The Future of Spaceflight - Science Fiction to Reality
By: Jennifer Herseim | Categories: Alumni Interest
Sometimes, reality doesn’t just mirror science fiction, it surpasses what’s been imagined in books and movies.
That’s the case with the work being done by two Georgia Tech alumni, one a professor at the University of South Florida and the other a senior principal investigator at NASA. Daniel Yeh, PhD EnvE 00, at USF, and Luke Roberson, Chem 99, MS Chem 02, PhD Chem 05, of NASA, are working to create the next generation of water recycling and resource recovery systems to support missions to the Moon and to Mars.
In the science fiction book and movie The Martian, fictional astronaut Mark Watney survives alone on Mars by growing potatoes, using his own waste as fertilizer. It’s a labor-intensive process.
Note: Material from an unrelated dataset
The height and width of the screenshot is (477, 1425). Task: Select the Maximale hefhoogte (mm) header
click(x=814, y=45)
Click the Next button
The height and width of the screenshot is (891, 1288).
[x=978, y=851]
Yeh and Roberson are working on a system that takes the same idea but improves on the concept.
“Our system does it all for you,” says Yeh. “The astronauts can just flush and forget.” The prototype, the Organic Processor Assembly (OPA), uses an anaerobic membrane bioreactor, a hybrid technology that combines anaerobic digestion with membrane filtration. The closed-loop system recycles 100% of the waste it receives, cleaning and sanitizing the material and extracting carbon, nitrogen, phosphorous, water, and other trace elements to support food production.
“The nitrogen and phosphorous waste that we generate as fecal and urine material gets broken down into the elemental pieces, and then the plants absorb those pieces through a hydroponic system,” Roberson says.
The Moon and Mars Around 2013, Roberson, who was working on ISS’s water-recovery and purification system, started looking for a way to support future missions.
The ISS uses chemicals shipped from Earth. “There’s no way we can do that on the Moon or on Mars,” because of the travel time to each, Roberson says.
So he began searching for a closed-loop system and found Yeh’s work. For Yeh, who has spent decades researching wastewater treatment on Earth, designing a system for space entails a unique set of challenges. For one, Yeh and his team had to cram the functionality of a treatment facility into a space the size of a small refrigerator. The system also needed to work in zero gravity. “On Earth, wastewater treatment relies on gravity to remove wastes and bacteria, but we utilize membrane filtration,” Yeh says.
This August, the OPA arrived at Roberson’s lab to begin testing. In a year, NASA will decide whether it might be suited to support the Artemis program, which would return astronauts to the Moon.